SUPPLIED ENTRIES
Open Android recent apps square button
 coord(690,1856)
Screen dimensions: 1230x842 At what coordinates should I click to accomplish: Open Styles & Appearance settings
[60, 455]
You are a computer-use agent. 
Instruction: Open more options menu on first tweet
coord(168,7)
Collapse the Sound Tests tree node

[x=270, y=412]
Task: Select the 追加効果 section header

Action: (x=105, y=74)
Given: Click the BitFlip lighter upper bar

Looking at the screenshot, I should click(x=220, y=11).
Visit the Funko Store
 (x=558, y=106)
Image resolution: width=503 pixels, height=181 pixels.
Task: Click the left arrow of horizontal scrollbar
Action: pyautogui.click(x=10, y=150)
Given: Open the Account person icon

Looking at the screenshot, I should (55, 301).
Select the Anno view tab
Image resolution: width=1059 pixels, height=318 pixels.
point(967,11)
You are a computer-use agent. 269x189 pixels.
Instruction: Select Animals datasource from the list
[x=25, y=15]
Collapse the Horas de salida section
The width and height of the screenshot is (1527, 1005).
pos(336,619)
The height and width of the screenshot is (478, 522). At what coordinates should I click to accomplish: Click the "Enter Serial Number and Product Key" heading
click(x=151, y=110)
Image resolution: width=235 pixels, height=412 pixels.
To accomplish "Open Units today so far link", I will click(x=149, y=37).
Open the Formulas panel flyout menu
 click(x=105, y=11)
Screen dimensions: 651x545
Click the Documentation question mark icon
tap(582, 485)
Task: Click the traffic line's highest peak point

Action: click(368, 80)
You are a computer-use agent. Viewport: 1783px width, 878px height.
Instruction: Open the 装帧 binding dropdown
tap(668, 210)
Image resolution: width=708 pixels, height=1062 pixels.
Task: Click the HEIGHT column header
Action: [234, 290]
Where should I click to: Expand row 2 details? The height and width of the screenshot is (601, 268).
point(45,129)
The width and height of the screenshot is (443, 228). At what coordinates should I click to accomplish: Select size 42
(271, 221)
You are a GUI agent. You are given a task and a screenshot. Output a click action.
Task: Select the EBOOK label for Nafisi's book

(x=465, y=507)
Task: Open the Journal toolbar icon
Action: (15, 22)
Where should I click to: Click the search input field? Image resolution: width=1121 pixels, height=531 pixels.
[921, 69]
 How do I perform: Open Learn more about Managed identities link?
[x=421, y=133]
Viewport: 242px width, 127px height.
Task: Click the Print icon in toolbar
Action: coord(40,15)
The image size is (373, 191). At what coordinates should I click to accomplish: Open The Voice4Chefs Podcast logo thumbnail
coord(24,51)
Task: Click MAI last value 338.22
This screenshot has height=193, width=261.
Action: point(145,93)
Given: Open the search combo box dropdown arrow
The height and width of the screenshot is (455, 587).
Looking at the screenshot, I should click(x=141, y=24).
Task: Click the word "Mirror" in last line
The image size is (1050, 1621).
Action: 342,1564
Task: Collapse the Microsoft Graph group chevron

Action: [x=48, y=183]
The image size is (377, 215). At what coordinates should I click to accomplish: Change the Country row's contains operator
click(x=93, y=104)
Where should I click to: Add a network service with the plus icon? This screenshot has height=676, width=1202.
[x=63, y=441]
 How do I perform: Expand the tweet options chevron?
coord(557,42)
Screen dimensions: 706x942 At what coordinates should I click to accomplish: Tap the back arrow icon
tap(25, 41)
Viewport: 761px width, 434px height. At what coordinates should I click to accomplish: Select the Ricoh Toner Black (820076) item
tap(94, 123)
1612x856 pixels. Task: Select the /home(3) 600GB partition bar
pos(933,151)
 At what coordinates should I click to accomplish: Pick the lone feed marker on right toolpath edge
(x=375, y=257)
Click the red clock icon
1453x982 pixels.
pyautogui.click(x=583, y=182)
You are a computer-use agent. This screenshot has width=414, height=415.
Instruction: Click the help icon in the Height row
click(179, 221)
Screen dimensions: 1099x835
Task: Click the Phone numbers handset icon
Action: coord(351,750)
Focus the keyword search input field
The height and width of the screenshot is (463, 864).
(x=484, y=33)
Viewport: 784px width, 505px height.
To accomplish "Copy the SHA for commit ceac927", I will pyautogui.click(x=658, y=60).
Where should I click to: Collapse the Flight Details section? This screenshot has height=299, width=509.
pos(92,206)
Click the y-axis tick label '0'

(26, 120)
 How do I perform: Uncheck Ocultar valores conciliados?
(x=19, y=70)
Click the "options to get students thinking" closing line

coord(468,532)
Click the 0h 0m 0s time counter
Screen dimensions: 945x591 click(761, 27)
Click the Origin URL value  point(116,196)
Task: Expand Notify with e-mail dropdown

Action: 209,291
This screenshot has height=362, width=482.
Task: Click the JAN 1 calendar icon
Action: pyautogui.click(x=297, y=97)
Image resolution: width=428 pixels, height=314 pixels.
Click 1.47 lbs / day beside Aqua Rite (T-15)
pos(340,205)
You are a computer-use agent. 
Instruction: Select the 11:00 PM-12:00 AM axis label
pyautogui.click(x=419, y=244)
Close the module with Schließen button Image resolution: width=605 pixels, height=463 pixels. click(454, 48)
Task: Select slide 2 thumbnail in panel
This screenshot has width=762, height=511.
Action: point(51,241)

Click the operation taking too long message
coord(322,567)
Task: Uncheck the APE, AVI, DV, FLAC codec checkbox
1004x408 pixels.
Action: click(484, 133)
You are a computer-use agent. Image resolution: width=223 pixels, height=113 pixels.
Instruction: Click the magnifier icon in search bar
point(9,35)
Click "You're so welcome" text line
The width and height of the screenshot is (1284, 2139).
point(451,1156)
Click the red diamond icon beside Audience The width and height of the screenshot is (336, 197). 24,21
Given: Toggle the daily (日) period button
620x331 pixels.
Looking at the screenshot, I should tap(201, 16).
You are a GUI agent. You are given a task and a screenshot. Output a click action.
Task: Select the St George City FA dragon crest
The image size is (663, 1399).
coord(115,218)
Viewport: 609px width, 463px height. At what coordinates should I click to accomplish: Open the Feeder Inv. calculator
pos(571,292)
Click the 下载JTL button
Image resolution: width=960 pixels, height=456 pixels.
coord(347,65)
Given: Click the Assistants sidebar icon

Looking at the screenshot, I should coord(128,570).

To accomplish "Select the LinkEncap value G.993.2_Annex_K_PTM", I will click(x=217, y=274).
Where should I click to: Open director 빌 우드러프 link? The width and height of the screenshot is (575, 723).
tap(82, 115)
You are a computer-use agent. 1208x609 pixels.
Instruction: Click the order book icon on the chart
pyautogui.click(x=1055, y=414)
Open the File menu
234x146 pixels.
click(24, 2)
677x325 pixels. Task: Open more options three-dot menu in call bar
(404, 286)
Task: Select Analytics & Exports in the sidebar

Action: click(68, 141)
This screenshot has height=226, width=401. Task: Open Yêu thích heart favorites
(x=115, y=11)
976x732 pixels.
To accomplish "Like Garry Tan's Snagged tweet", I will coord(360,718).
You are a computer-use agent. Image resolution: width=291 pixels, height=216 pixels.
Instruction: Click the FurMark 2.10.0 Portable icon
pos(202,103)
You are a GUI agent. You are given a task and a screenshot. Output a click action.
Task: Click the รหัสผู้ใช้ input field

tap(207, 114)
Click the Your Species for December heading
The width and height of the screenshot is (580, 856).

DESCRIPTION OF THE TASK
Show all lines above holding the word "will".

OUTPUT FOR THIS EXERCISE
To accomplish "Open Units today so far link", I will click(x=149, y=37).
To accomplish "Copy the SHA for commit ceac927", I will pyautogui.click(x=658, y=60).
To accomplish "Select the LinkEncap value G.993.2_Annex_K_PTM", I will click(x=217, y=274).
To accomplish "Like Garry Tan's Snagged tweet", I will coord(360,718).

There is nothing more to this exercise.